_Task prompt_.
Copy out the listing that follows, exactly, without its pictures.
========================
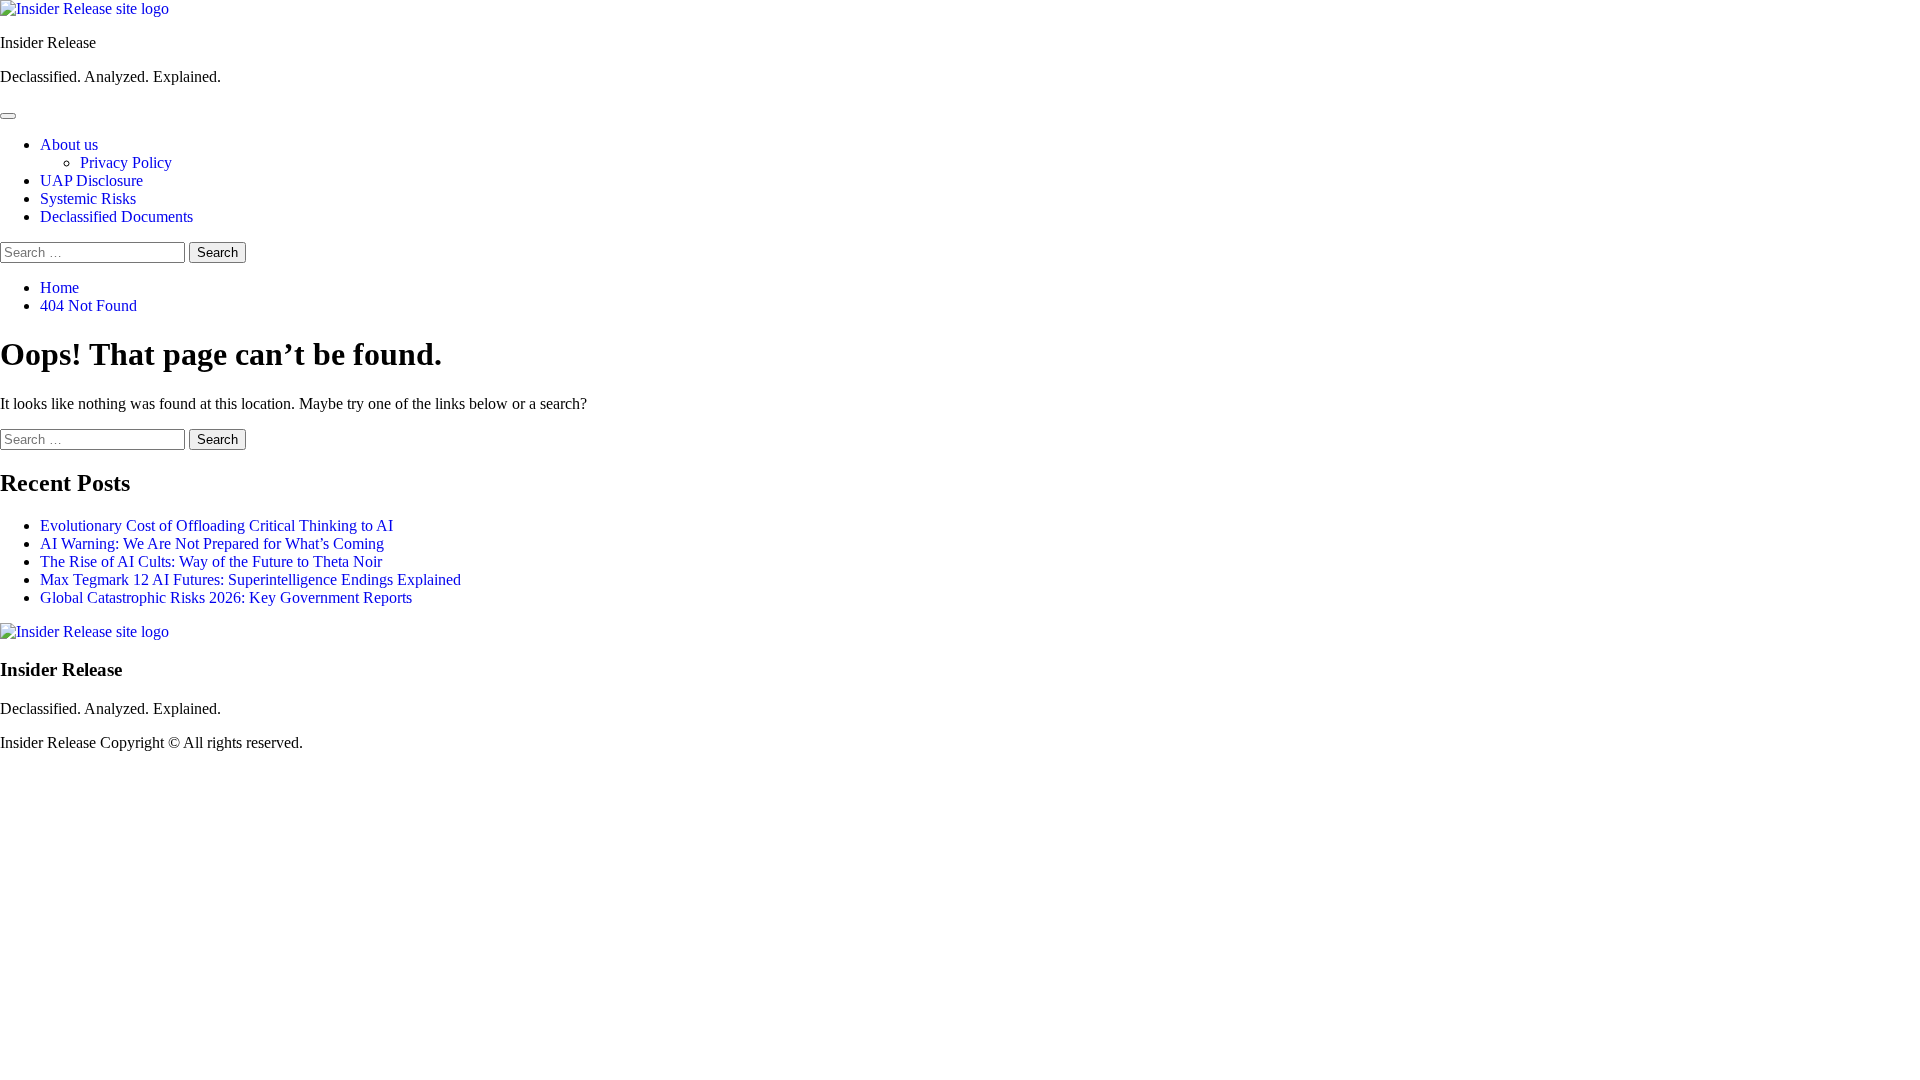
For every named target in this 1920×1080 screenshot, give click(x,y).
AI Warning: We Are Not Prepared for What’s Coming (212, 543)
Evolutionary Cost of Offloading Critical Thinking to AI (216, 525)
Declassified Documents (116, 216)
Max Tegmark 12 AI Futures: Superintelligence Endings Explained (250, 579)
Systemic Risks (88, 198)
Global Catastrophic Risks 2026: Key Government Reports (226, 597)
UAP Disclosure (91, 180)
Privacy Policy (126, 162)
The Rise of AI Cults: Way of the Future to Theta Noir (211, 561)
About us (69, 144)
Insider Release (48, 42)
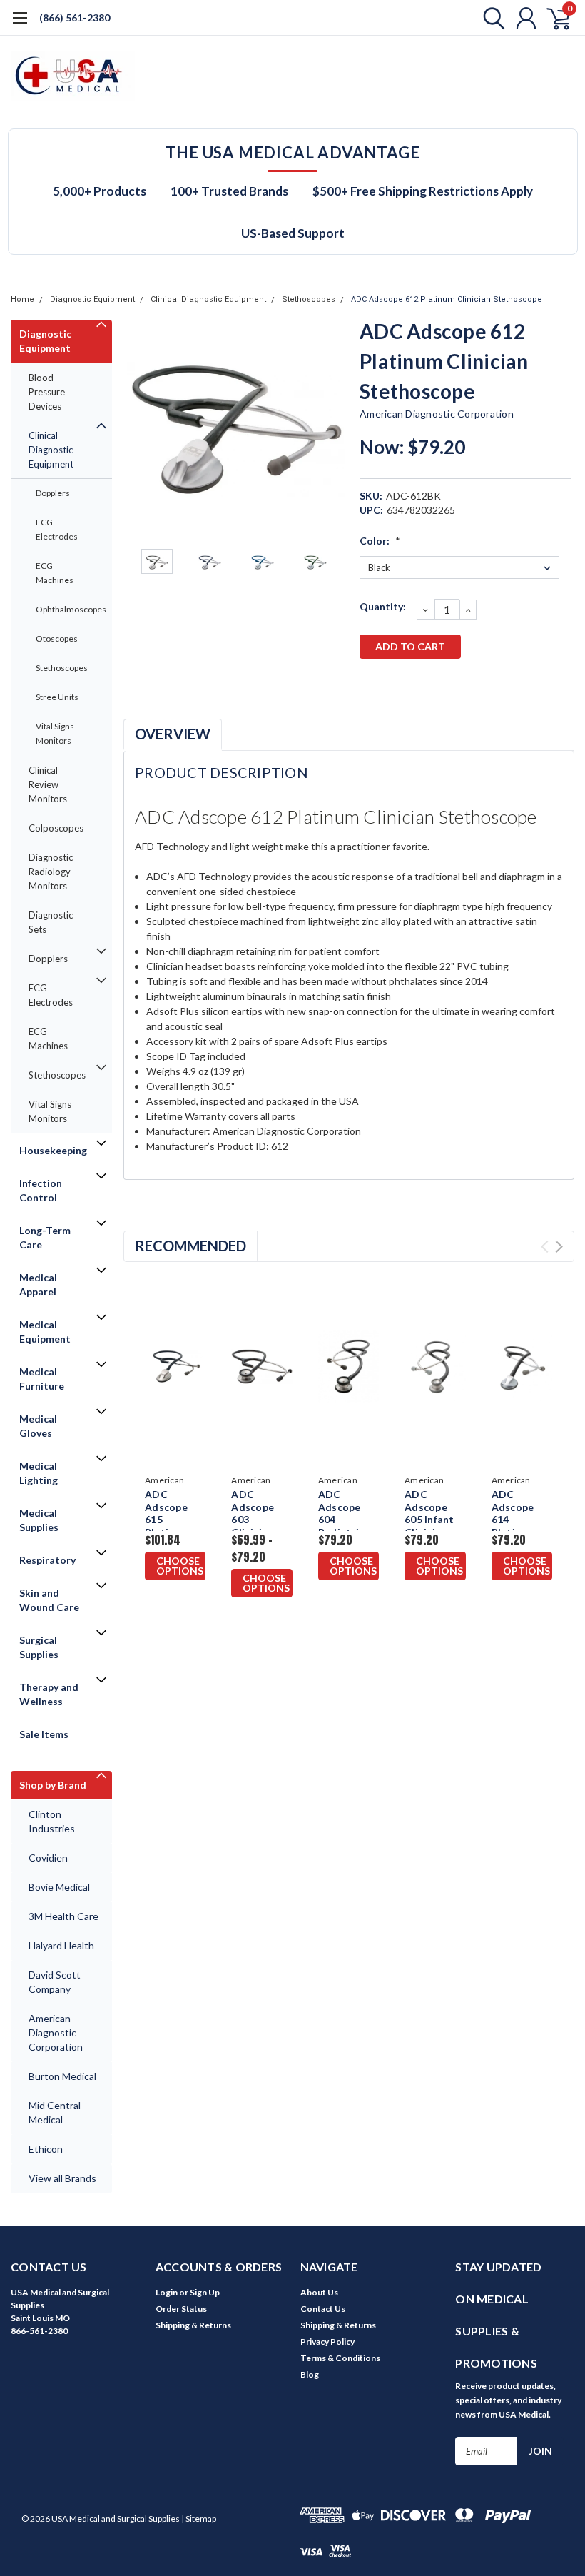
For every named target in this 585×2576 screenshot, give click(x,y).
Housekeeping (53, 1150)
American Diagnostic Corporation (56, 2032)
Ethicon (46, 2149)
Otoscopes (57, 638)
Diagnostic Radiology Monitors (51, 872)
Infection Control (40, 1190)
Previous (141, 429)
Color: (380, 541)
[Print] (417, 684)
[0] (553, 18)
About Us (319, 2292)
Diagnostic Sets (51, 922)
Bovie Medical (59, 1887)
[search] (490, 18)
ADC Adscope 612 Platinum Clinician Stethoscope (446, 299)
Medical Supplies (38, 1520)
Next (331, 429)
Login (167, 2292)
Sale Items (43, 1734)
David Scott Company (55, 1982)
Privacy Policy (327, 2341)
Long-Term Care (45, 1237)
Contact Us (322, 2308)
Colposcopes (56, 828)
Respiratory (47, 1560)
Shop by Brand (52, 1785)
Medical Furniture (41, 1378)
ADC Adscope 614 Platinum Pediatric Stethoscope (522, 1525)
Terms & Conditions (340, 2358)
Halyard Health (61, 1945)
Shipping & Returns (193, 2325)
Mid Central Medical (55, 2112)
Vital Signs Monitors (55, 733)
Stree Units (57, 697)
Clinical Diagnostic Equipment (208, 299)
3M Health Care (63, 1916)
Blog (309, 2374)
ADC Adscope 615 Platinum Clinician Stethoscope (175, 1525)
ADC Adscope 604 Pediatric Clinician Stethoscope (348, 1525)
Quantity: (383, 606)
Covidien (48, 1858)
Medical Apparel (38, 1284)
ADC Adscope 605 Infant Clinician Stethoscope (435, 1519)
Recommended (190, 1245)
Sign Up (205, 2292)
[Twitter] (440, 684)
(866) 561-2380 (74, 17)
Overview (172, 733)
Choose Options (179, 1566)
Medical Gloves (38, 1426)
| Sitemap (198, 2518)
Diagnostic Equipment (92, 299)
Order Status (181, 2308)
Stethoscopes (308, 299)
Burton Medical (62, 2076)
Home (22, 299)
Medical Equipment (45, 1331)
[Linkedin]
========================
_Solution to the exercise_.
For every named target in this 1920×1080 screenshot, give click(x,y).
AI Warning: We Are Not Prepared for What’s Coming (212, 543)
Evolutionary Cost of Offloading Critical Thinking to AI (216, 525)
Declassified Documents (116, 216)
Max Tegmark 12 AI Futures: Superintelligence Endings Explained (250, 579)
Systemic Risks (88, 198)
Global Catastrophic Risks 2026: Key Government Reports (226, 597)
UAP Disclosure (91, 180)
Privacy Policy (126, 162)
The Rise of AI Cults: Way of the Future to Theta Noir (211, 561)
About us (69, 144)
Insider Release (48, 42)
For every named target in this 585×2576 screenshot, give click(x,y).
Housekeeping (53, 1150)
American Diagnostic Corporation (56, 2032)
Ethicon (46, 2149)
Otoscopes (57, 638)
Diagnostic Radiology Monitors (51, 872)
Infection Control (40, 1190)
Previous (141, 429)
Color: (380, 541)
[Print] (417, 684)
[0] (553, 18)
About Us (319, 2292)
Diagnostic Sets (51, 922)
Bovie Medical (59, 1887)
[search] (490, 18)
ADC Adscope 612 Platinum Clinician Stethoscope (446, 299)
Medical Supplies (38, 1520)
Next (331, 429)
Login (167, 2292)
Sale Items (43, 1734)
David Scott Company (55, 1982)
Privacy Policy (327, 2341)
Long-Term Care (45, 1237)
Contact Us (322, 2308)
Colposcopes (56, 828)
Respiratory (47, 1560)
Shop by Brand (52, 1785)
Medical Furniture (41, 1378)
ADC Adscope 614 Platinum Pediatric Stethoscope (522, 1525)
Terms & Conditions (340, 2358)
Halyard Health (61, 1945)
Shipping & Returns (193, 2325)
Mid Central Medical (55, 2112)
Vital Signs Monitors (55, 733)
Stree Units (57, 697)
Clinical Diagnostic Equipment (208, 299)
3M Health Care (63, 1916)
Blog (309, 2374)
ADC Adscope 615 Platinum Clinician Stethoscope (175, 1525)
ADC Adscope 604 Pediatric Clinician Stethoscope (348, 1525)
Quantity: (383, 606)
Covidien (48, 1858)
Medical Apparel (38, 1284)
ADC Adscope 605 Infant Clinician Stethoscope (435, 1519)
Recommended (190, 1245)
Sign Up (205, 2292)
[Twitter] (440, 684)
(866) 561-2380 (74, 17)
Overview (172, 733)
Choose Options (179, 1566)
Medical Gloves (38, 1426)
| Sitemap (198, 2518)
Diagnostic Equipment (92, 299)
Order Status (181, 2308)
Stethoscopes (308, 299)
Burton Medical (62, 2076)
Home (22, 299)
Medical Equipment (45, 1331)
[Linkedin]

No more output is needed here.